Maximum drug therapy with a calcium channel blocker should be used throughout
treatment. Infection is a common complication of digital ulcers and is
typically manifest by increasing pain, erythema, swelling, or purulent
drainage. Cultures usually demonstrate Staphylococcus sp., and treatment
with cephalosporin is usually effective.
Drug Therapy
Various
drugs have been used to treat Raynaud phenomenon, including vasodilators,
platelet inhibitors, serotonin antagonists, and fibrinolytics. Drug therapy is
usually reserved for patients with prolonged or frequent attacks that fail to
respond to conservative measures. In general, improvements with drug therapy
are more pronounced in patients with primary Raynaud phenomenon, presumably as
a consequence of fixed, structural damage in patients with secondary forms.
The
calcium channel blockers are by far the most widely used and effective drugs
for treating Raynaud phenomenon. Vasodilating properties vary among different
agents. Nifedipine (10–20 mg tid or qid) reduces
the severity and frequency of attacks; the long-acting preparation of
nifedipine is better tolerated but may be less effective. Amlodipine 5-20 mg daily or Diltiazem (60 mg tid or qid) may be
substituted if nifedipine is ineffective or not well tolerated. Side effects of
calcium channel blockers include leg oedema, headache, and heartburn; these may
limit therapy.
Sympatholytic
drugs, including reserpine, methyldopa, phenoxybenzamine, and tolazoline, have been used
in management, although they have not been well studied. In a pilot study, the
selective serotonin reuptake inhibitor fluoxetine reduced the frequency and
severity of Raynaud attacks. Additional drug therapies reported to be
beneficial in the treatment of Raynaud phenomenon include low molecular weight
heparin, prazosin, the angiotensin II receptor
antagonist losartan, and stanozolol. Topical nitroglycerin paste (2%) and a
sustained-release transdermal glyceryl patch are helpful in selected patients;
although side effects such as headaches, dizziness, and skin irritation often
limit therapy. Newer formulations of nitroglycerin appear to show promise.
Intravenous prostaglandin E1 and prostacyclin (PGI2) and iloprost (a PGI2analog) have
been shown to have beneficial effects in patients with severe Raynaud
phenomenon; however, the vasodilatory effects are not sustained and long-term
therapy is required.
Sympathectomy
Sympathectomy
may be a consideration for the management of patients with refractory,
disabling attacks or with an acutely ischemic digit that is unresponsive to
other measures. Lumbar sympathectomy has an important role in the management of
severe Raynaud phenomenon of the feet, and selective digital sympathectomy may
be used to relieve pain and heal digital ulcers in patients with ischemic
digits.
Severe Vasospasm
Severe
vasospasm with prolonged ischemia (dead-white finger) poses a threat of
gangrene and amputation; it is considered a medical emergency.

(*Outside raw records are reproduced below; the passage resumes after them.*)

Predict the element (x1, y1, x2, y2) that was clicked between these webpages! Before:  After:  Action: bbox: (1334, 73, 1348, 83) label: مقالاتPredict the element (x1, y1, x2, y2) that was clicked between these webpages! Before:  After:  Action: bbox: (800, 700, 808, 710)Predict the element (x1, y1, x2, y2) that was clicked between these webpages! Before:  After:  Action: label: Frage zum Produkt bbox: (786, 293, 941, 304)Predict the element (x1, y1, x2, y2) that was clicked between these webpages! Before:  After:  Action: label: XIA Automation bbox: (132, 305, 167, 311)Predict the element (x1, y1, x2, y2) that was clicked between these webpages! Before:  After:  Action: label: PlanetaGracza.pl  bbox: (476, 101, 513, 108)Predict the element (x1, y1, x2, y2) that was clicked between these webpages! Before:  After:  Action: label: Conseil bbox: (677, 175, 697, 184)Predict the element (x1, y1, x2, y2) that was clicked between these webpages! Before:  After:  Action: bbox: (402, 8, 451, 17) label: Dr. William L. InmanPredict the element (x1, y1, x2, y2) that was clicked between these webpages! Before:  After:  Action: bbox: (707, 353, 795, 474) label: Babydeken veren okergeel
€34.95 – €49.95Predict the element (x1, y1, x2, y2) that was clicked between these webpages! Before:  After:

The patient
should be hospitalized and the affected extremity put to rest. Nifedipine (10–20 mg tid) should be started
immediately, as well as prostaglandin E1 (6–10 ng/kg/minute) or PGI2 (0.5–2 ng/kg), given by
continuous intravenous infusion for several hours over three consecutive days.
Intra-arterial phentolamine or tolazoline may reverse acute
vasospasm, but monitoring of vital signs is essential, and these drugs need to
be used with great caution. A digital block with lidocaine hydrochloride or bupivacaine hydrochloride (without epinephrine) relieves pain and produces a
chemical sympathectomy that may reverse vasoconstriction. Sympathectomy
(thoracic, lumbar, or digital) should be considered in patients who have a
positive response. Arterial reconstruction should be reserved for patients with
angiographically documented occlusive vascular disease.